5 thoughts on “When Photographing Birds at 60 FPS Becomes the New Normal on PL”

  1. Hi Tom!

    Saw this in Photography Life and as always, incredible images and selfless sharing of information from you. Looking forward to your next Bird Photography e-Book.


    1. Thanks for the supportive comment Oggie – much appreciated! I just finished the final draft of my New Zealand photography eBook on the weekend. We are just doing a final detailed review, then we will need to test the download etc. I should have this up for my readers within a day or two. So… my focus is now finishing my eBook on bird photography!


  2. Hi Tom,

    over the last weeks I mainly shot 30fps series of small birds in flight. These songbirds are fast: one image has the wing upwards, the next downwards. Your suggestion to press the shutter only when the bird fills half of the frame requires some modification, as such a situation almost never occurs. Including vegetation into the frame helps. Main subjects were migrating Chiff chaffs hunting insects close to bushes, or over the water.
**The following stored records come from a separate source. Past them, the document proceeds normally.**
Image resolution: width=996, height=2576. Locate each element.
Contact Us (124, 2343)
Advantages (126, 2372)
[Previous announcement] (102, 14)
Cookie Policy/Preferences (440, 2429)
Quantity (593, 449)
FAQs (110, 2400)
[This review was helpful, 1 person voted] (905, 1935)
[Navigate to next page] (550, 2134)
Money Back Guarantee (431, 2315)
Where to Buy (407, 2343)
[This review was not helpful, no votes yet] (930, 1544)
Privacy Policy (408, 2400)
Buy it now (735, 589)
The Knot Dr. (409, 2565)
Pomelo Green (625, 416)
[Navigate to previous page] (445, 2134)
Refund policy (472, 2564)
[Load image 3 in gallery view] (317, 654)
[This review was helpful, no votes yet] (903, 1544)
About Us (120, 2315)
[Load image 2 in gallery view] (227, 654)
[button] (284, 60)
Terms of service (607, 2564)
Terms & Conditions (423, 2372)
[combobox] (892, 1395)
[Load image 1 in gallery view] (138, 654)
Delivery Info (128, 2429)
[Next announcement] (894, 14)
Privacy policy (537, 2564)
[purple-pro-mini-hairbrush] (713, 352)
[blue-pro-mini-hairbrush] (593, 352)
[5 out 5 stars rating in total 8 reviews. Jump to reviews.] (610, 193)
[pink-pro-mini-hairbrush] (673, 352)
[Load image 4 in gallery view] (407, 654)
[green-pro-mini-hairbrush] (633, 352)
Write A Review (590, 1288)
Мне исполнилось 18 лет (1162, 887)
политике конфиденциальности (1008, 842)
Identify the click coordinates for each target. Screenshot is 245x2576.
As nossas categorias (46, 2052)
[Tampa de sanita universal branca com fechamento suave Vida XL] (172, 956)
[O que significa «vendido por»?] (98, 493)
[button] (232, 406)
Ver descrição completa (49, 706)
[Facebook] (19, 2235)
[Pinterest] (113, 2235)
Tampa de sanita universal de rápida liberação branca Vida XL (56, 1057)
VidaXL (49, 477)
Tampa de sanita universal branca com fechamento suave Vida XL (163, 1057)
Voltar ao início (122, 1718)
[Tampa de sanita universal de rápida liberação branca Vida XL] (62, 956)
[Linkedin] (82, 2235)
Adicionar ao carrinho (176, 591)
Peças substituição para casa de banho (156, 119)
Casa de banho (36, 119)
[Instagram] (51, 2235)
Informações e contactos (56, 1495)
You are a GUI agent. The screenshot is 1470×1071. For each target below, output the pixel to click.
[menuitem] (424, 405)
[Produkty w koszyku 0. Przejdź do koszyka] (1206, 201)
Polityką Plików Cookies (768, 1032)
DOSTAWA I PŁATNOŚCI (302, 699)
    Presently I visit places with starling “murmurations”. Hard not to get confused when ten thousands of starlings are around. It helps a lot when a raptor appears on the scene. I focus my V2 on that raptor, and the camera shines, rarely distracted by all the starlings swirling around.

    Another visitor with a Nikon D850 and Sigma 150-600 C, set up on a tripod, shot the same event, catching the impressive flock “as a whole”, instead of tracking the sparrowhawk. Later we compared results. He zoomed in until the sparrowhawk was almost as large, but lacked some detail vs the V2’s shots. Different gear, different strategy. Results can be similar. Each approach has its pros and cons.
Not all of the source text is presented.